褒めたりせず、口調もひたすら厳しい。昭和の家庭らしく、決して息子が反抗ができるような状況ではなかった。
残念なことに親のどちらかがなだめたり優しくしてあげるタイプの人間ならまだましだったかもしれない。
現実はどちらも少し神経質で、言葉数が多くないおとなしいタイプであった。
勉強以外の娯楽は一切排除し縛り付けた。今思うと少し異常な行動に見えた。
両親を喜ばせようと息子達も必死で頑張っていた。
時は経ち、長男が高校生になった頃から両親の期待はますますエスカレートしていく。
父親はいつも長男と二男の学校の成績を比較したり、今学年で○番目なんだよな。と言ってニコニコしていた。
父親にとって、ほぼ全てのものさしが学校の成績になっていた。
その頃から我慢していた反動なのか、生活が窮屈になったのだろうか、長男の言動が少しだけ反抗的になり学校の成績が一気に下がった。
また両親は成績の下がった長男を人前でこれでもかと責め続ける。
しばらくすると両親は、今までの発言を180度に方向転換し「あいつはダメだ。あいつはダメだ。」と、本人だけでなく人前でも言うようになった。
その後、次男は某有名私立高校に合格した。この頃から「次男は(勉強が)できる。本当にできる。」と言い出すようになる。
これで兄弟の差が圧倒的になった。
そして長男が大学受験の際に第一希望の大学に失敗してしまい、浪人することになった。両親はプライドが傷つけられ大きなショックを受けたのであろうか。
今までの何年間も期待していた分、がっかりした苛立ちや腹立たしさは相当なものだったに違いない。
「あいつはダメだ。
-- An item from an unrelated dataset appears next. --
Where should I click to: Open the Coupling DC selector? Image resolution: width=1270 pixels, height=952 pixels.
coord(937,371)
あいつはダメだ。」と、ますます長男の批判がひどくなっていった。
この頃からナイーブな性格の長男は、心が折れそうになっていたのかもしれない。
長男は一生懸命頑張っていた結果、たまたま残念な事に落ちてしまったので仕方ない事ではある。
一方の次男は高校からエスカレーターで某有名大学に入ることに成功し、両親の期待を一身に背負った。できるという言葉を掛け続けられ、かつ勝ち気な性格な為、次男はどんどん自信をつけていった。
無事に期待通り関西で一番の大学院に入り、大手の会社に就職もスムーズにできた。
現在の長男はというと、浪人後に滑り止めで受けた大学に受かったものの、精神を病んでしまい卒業後に完全なニートになっているとのこと。
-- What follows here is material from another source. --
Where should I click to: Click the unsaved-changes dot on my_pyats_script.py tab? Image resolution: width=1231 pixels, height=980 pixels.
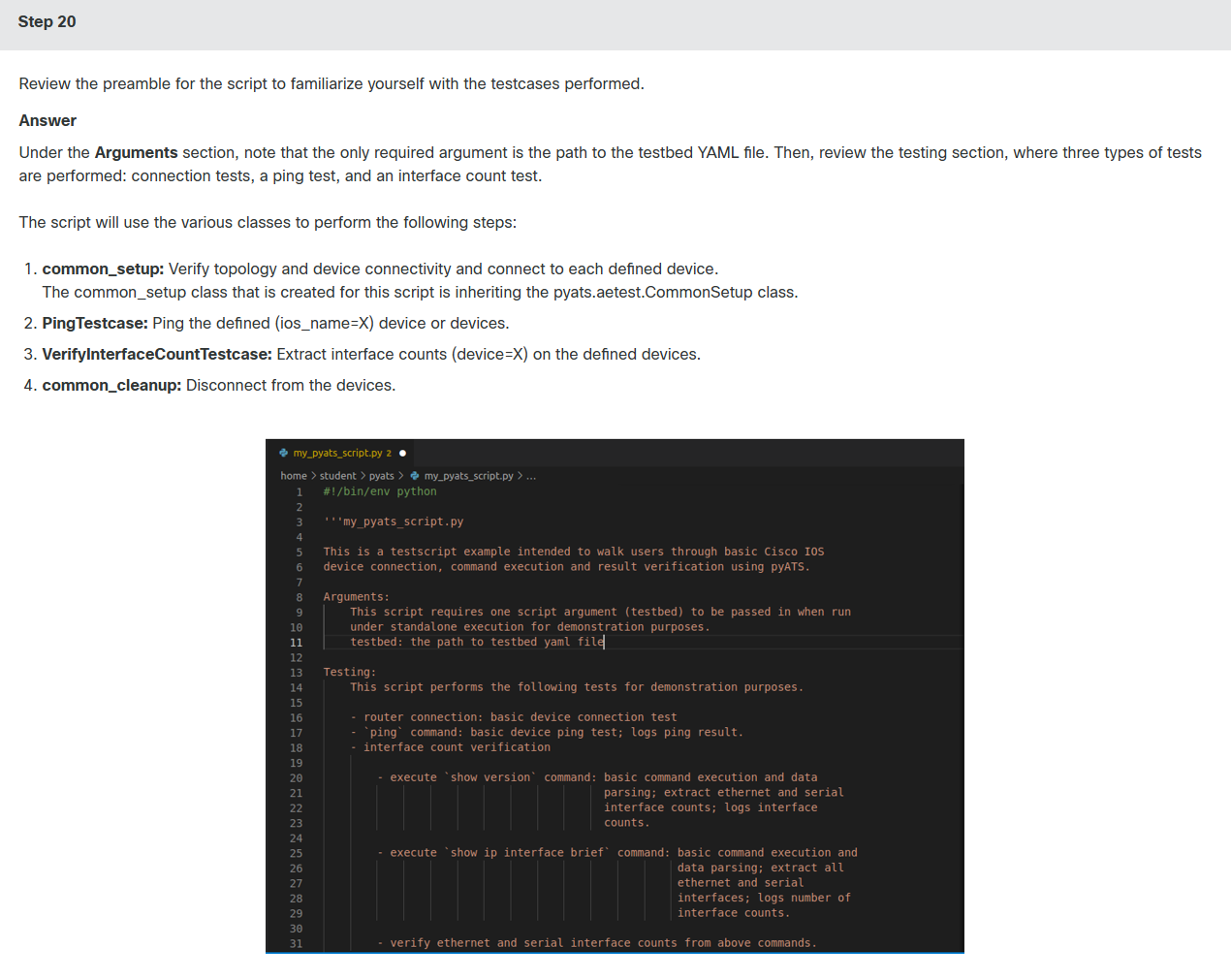point(403,453)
(両親は長男を残して次男と一緒に県外の新しい家に住み、長男は家に居るペットが友達だという話を聞いた。)
私が小さな時〜現在にかけてあった身近な出来事なのだが、特に大袈裟に書いてはいない。
人間の個性や才能を全く度外視して、学歴ばかりを追求していった両親の教育方針を否定するつもりも無い。
むしろそこまでストイックにできるということはすごいと思う。
ここで何を言いたいかというと
ダメだダメだ、という言葉が日常的に人に掛けられると、その人は本当に暗示にかかったようにダメな結果になってしまうという事を実感した。
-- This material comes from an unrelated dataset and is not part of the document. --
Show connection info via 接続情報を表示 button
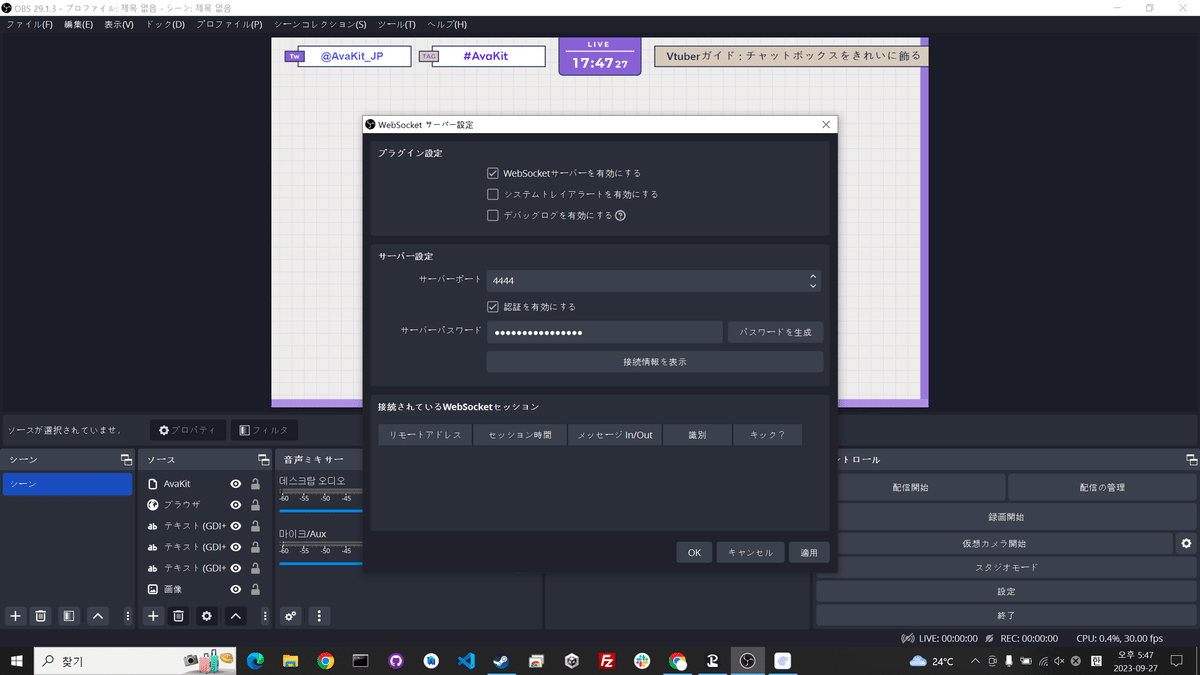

逆にできるできる、と言われ続けた人は本当に上手くいったという事も気付かされた。
言葉の持つパワーや威力、影響というものはすごいのである。
特に幼少期から成人するまでにかけての人格に大きな影響を与えるものだと思うし、いかに個性に合わせて前向きにさせてあげるかも重要だと思う。
最後に本当に私を自由に育ててくれた両親に感謝したいと思う。
たまに実家に帰ると、私の父と上記の話になって「俺の教育は間違ってなかったやろ?」 と得意げに言われる。
私も良いところや悪いところも両方持っている。
きちんと全てを受け入れて、 できる限り長所を伸ばして行く。
明確な目標がある限り、悲観するのは時間の無駄なので目標に近づくような手段を模索するだけなのです。
周りの人にいい影響を与えたり、一緒にいて前向きになってもらえるような存在に私もなりたいと思う。